2. Ignoring cash flow timing and seasonality
Your P&L might show a profit, but if cash is slow to arrive, you could still run out of money.
Many businesses forget to factor in when revenue lands, not just how much. So, add in seasonality (e.g., Q4 surges, summer slumps) to avoid being blindsided by quiet months or inventory overload.
3. Failing to revisit or justify your assumptions
Your projections should evolve alongside your business. As you gather real data including actual conversion rates, shipping costs, and churn, you’ll want to adjust your forecast accordingly.
Update your projections regularly (monthly or quarterly), and document your assumptions. Investors don’t expect you to be right on the nose, but they do expect you to know how you got your numbers, and what might cause them to change.
Business plan financial projections FAQ
What assumptions should be included in financial projections?
When creating accurate financial projections, include assumptions about market trends, pricing strategies, and expected growth. Clearly defining these assumptions helps potential investors understand the rationale behind your revenue estimates. This transparency is vital for evaluating the feasibility and risk of your business model.
What’s the difference between financial projection and financial forecast?
A financial projection outlines possible outcomes based on hypothetical scenarios like expanding to a new market or launching a new product.
Financial forecasting, on the other hand, typically is based on current trends and more likely outcomes. Both are valuable, especially when comparing your income statement and cash flow statements across best-case, worst-case, and most-likely scenarios.
How do you make financial projections for a startup?
Start with your best available data: market research, competitor benchmarks, supplier quotes, and unit economics. Build your sales forecast from the ground up (e.g., Leads x Conversion rate x Price) and layer in realistic fixed and variable costs. Use tools like Shopify’s cash flow calculator to build your core statements.
Should multiple financial projection scenarios be created?
Yes, always. Build at least three:
- Base case (your realistic estimate)
- Best case (if things outperform expectations)
- Worst case (if sales fall short or costs spike)
For instance, if your cash flow statement shows a shortfall under your worst-case scenario, you can plan ahead for financing or cost cuts.
How detailed should first-year projections be compared to later years?
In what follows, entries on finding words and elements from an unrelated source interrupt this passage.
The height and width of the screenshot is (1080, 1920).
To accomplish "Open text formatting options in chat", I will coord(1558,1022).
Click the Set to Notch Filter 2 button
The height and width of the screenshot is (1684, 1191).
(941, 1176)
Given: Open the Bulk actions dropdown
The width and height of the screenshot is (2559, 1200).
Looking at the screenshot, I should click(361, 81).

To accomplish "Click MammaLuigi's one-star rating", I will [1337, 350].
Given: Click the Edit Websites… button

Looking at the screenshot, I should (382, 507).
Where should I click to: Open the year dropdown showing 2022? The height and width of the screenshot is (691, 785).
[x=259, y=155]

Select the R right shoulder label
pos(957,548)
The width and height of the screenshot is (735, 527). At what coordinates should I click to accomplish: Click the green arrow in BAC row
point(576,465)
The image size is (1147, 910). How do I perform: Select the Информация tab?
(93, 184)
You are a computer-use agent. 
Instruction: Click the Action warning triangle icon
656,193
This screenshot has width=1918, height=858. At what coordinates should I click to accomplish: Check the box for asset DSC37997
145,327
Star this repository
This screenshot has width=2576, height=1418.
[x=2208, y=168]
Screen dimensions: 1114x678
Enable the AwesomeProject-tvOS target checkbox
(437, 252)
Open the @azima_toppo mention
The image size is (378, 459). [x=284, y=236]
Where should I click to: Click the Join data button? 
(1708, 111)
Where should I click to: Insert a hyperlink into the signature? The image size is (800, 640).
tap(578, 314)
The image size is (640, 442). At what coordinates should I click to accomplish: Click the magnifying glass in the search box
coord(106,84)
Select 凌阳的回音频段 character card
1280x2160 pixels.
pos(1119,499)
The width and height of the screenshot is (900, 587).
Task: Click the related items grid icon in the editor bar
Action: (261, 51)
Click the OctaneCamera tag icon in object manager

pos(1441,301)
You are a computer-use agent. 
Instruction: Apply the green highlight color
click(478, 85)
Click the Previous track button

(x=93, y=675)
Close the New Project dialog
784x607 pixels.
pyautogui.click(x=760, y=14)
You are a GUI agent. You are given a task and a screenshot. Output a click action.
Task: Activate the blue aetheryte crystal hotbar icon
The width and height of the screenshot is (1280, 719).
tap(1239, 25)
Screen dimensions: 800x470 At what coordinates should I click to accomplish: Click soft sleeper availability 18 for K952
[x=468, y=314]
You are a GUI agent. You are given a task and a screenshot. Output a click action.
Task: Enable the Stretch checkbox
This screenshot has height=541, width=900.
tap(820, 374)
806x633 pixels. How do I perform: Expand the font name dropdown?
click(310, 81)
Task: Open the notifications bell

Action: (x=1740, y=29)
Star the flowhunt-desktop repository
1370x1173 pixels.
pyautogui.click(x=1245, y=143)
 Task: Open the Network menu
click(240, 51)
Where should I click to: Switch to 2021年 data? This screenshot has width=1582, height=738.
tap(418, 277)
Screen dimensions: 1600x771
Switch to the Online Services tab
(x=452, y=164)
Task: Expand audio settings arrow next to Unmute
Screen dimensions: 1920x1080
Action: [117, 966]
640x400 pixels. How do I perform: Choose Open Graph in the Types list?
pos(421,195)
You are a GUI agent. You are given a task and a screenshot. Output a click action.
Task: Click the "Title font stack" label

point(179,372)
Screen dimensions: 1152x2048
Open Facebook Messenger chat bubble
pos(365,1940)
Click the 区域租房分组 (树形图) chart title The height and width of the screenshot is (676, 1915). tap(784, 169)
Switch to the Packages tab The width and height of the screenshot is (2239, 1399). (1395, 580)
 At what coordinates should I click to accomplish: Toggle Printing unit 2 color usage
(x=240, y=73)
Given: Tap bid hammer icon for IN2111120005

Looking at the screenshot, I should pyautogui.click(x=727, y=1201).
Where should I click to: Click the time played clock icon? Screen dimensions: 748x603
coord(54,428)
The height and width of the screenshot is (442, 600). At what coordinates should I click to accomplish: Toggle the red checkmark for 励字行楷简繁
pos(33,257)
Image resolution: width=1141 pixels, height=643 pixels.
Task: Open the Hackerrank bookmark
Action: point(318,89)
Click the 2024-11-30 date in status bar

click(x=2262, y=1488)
Your first-year projections should be broken down monthly, especially if you’re an early-stage company or a startup. This level of granularity helps you track short-term cash flow, spot issues early, and adjust course. For existing businesses, use previous income statements and cash flow statements to build more reliable forecasts. In years two and three, quarterly or annual projections are typically sufficient unless you’re in a high-growth phase.